The Department of Hyro-Met Services (DHMS) reported that the rainfall levels could fall back to normal monsoon levels within the next few days. The heavy incessant rains have been due to a sustained low pressure zone in the southern Himalayan foothills.
In its report to the Prime Minister on Friday, the DHMS predicted a reduced total rainfall from 26 July to 9 August followed by a slight increase from 10 to 14 August. Improved weather is expected in most parts of western, central and eastern Bhutan with partly cloudy and possibility of light rain towards noon and the evening during next 72 hours.
Senior Meteorologist Tayba Buddha Gurung said that the daily rate of precipitation recorded this year are not the highest from previous years.
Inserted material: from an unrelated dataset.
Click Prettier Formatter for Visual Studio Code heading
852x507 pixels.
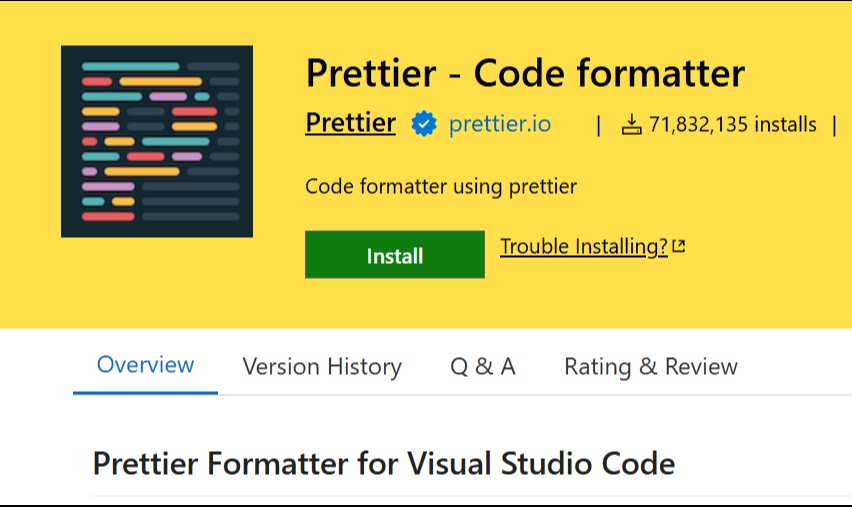click(384, 464)
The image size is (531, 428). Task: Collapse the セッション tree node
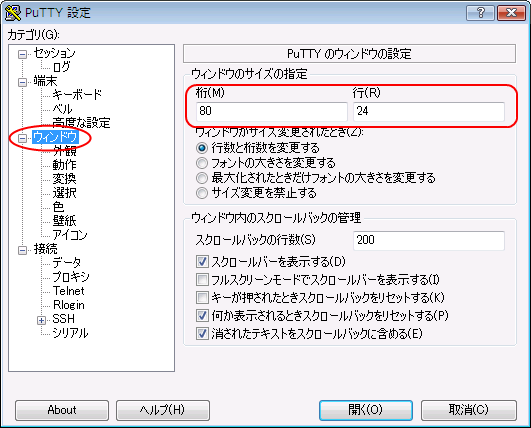[22, 54]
A high of 430mm rain in a day was recorded in previous years compared to a high of 384mm this July but the problem has been the continuous rain fall.
Excessive rainfall saturates soil and reduces its bearing capacity hence increasing the likelihood of soil foundations giving way.
June to September is the monsoon season for the region Bhutan falls in and so the rains could last well into September.
The East Asia Monsoon approaches from the Bay of Bengal and moves over west India to the Arabian Sea but the low pressure system that has continued in the southern foothills has caused convection currents which result in continuously rising air and hence precipitation.
The low pressure system is also responsible for the delayed monsoon in western India which is experiencing a drought.
Low pressure systems are associated with clouds and precipitation as the surrounding air at higher pressure is drawn towards the lower pressure region. This air is lifted up, cooled and results in precipitation. High pressure points on the other hand cause airflow outwards from the center and towards the surface reducing moisture content and are associated with good weather.